En ese sentido, una nueva vía acuática que dé paso a grandes naves cargueras del Atlántico hacia el Pacífico y viceversa, aliviaría mucho las necesidades del tráfico mundial de mercancías. Las expectativas son que en el primer año de operación del canal se manejen 680 millones de toneladas métricas de carga, eso es tres veces más de lo que actualmente maneja Panamá.
Para el décimo año de operaciones del proyecto, ese nivel de paso de carga andaría por los mil o mil cien millones de toneladas métricas, lo que representaría una gran distensión en el comercio mundial, al tiempo que los barcos reducirían el tiempo de navegación en 15 días, si va de Nueva York a Japón, acortando distancias, lo que facilitaría el comercio mundial.
Huezo afirma que en el mundo hay interés por construir ese canal, y lo demuestra la cantidad de gente que interesada en el proyecto, ha visitado Nicaragua desde el 2001. Los primeros fueron europeos y brasileños, después vino el director general de una corporación rusa inmensamente grande, luego una misión china que llegó dos veces al país.

Canal despierta interés
En el ínterin arribaron funcionarios del First National Trust and Banking Corporation, dispuestos a invertir unos 21 mil millones de dólares en el proyecto, y el grupo alemán Petra dijo estar dispuesto a financiar unos 18 mil millones de dólares, lo que demuestra que hay suficiente dinero e intensión de invertir en la construcción del gran canal interoceánico por Nicaragua.
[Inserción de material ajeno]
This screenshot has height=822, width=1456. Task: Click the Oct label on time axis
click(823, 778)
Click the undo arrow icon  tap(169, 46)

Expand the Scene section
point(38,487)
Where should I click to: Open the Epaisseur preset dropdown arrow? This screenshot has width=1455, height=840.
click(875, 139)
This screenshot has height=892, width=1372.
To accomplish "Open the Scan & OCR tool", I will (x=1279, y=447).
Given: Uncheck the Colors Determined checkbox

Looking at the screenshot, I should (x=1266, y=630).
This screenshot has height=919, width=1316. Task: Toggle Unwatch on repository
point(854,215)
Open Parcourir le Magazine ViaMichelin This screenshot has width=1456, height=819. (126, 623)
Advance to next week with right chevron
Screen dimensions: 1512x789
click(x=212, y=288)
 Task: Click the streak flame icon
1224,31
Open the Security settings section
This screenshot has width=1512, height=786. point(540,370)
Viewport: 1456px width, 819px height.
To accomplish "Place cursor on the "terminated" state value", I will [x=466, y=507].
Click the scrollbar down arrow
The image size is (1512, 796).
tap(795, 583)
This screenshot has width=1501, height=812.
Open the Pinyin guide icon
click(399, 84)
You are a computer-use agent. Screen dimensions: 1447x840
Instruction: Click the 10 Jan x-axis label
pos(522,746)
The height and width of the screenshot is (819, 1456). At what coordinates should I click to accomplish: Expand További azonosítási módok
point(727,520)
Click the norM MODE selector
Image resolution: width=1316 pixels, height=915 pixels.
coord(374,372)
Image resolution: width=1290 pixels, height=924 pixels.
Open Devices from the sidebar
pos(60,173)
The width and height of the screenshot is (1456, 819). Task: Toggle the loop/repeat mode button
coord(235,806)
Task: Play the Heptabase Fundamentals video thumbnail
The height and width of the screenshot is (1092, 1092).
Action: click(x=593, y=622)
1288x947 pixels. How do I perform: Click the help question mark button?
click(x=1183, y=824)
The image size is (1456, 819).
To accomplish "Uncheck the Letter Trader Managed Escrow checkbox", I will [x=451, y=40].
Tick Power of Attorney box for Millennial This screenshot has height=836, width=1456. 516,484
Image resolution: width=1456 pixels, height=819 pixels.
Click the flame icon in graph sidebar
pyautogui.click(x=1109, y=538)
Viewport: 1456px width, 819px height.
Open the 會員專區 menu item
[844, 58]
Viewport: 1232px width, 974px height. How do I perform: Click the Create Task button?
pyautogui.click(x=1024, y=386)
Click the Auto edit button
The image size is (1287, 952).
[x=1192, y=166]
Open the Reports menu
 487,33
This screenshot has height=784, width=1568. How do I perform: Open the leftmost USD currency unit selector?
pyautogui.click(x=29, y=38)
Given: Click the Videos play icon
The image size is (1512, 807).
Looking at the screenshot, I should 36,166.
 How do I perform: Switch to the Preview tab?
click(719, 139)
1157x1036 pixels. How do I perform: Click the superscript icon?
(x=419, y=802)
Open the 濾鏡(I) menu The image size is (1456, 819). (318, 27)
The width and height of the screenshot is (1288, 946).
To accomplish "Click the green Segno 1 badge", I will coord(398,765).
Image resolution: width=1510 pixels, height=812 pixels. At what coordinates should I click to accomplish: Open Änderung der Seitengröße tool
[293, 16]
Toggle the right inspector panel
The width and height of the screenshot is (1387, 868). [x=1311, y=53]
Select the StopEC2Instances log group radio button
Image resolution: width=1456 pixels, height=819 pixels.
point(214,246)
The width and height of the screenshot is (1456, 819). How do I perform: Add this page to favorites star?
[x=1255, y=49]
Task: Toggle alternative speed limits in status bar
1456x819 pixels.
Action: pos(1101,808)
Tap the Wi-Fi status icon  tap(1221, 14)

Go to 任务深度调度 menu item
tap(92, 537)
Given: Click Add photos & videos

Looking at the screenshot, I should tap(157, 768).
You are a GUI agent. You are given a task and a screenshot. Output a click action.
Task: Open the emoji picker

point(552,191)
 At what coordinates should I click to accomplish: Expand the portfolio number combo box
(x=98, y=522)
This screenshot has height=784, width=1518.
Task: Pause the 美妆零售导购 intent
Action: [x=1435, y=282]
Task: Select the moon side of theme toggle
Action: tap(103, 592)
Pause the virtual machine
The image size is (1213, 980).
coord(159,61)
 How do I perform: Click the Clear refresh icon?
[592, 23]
Por otra parte, afirma el Presidente de la Fundación Gran Canal por Nicaragua, esa vía acuática sería la única en el mundo en producir energía hidroeléctrica como un subproducto de esa empresa, dado que el desnivel del lago Cocibolca, de 32 metros con el océano, da la posibilidad de producir esa electricidad para sus propias operaciones y para entregar al sistema interconectado nacional.
El Canal de Panamá no produce energía hidroeléctrica, tampoco el canal de Khüll en Alemania, ni el de Corinto en Grecia, pero además, el lago Cocibolca o Granada desagua 41 millones de metros cúbicos diarios, y el canal sólo necesitaría cinco millones de metros cúbicos, o sea que se podría abastecer a ocho canales.
Ese caudal está medido en época de más bajo nivel. Cuando el lago desagua en invierno, el caudal aumenta mucho más, por lo tanto, una hidroeléctrica que aproveche el desnivel produciría un mínimo de entre 300 a 400 megavatios, pero si se quisiera aprovechar todo el potencial del flujo de agua, la generación podría llegar a unos mil megavatios, dice el ingeniero Huezo.
Este tipo de obras debe ir acompañado de la construcción de las obras civiles con puertos de entrada y salida, aeropuertos y mejoras al medio ambiente, teniendo la posibilidad de reforestar unos 40 mil kilómetros cuadrados de cuencas hídricas que han sido desvastadas por la expansión de la frontera agrícola.
La inversión en todo el proyecto arribaría a los 20 mil millones de dólares, de los cuales para garantizar el flujo de agua se tendrían que destinar unos dos mil 500 millones de dólares a la reforestación de las cuencas productoras de agua, lo que le daría viabilidad permanente al proyecto, cuya ruta previsible sería por el río Kukra, buscando el Cocibolca.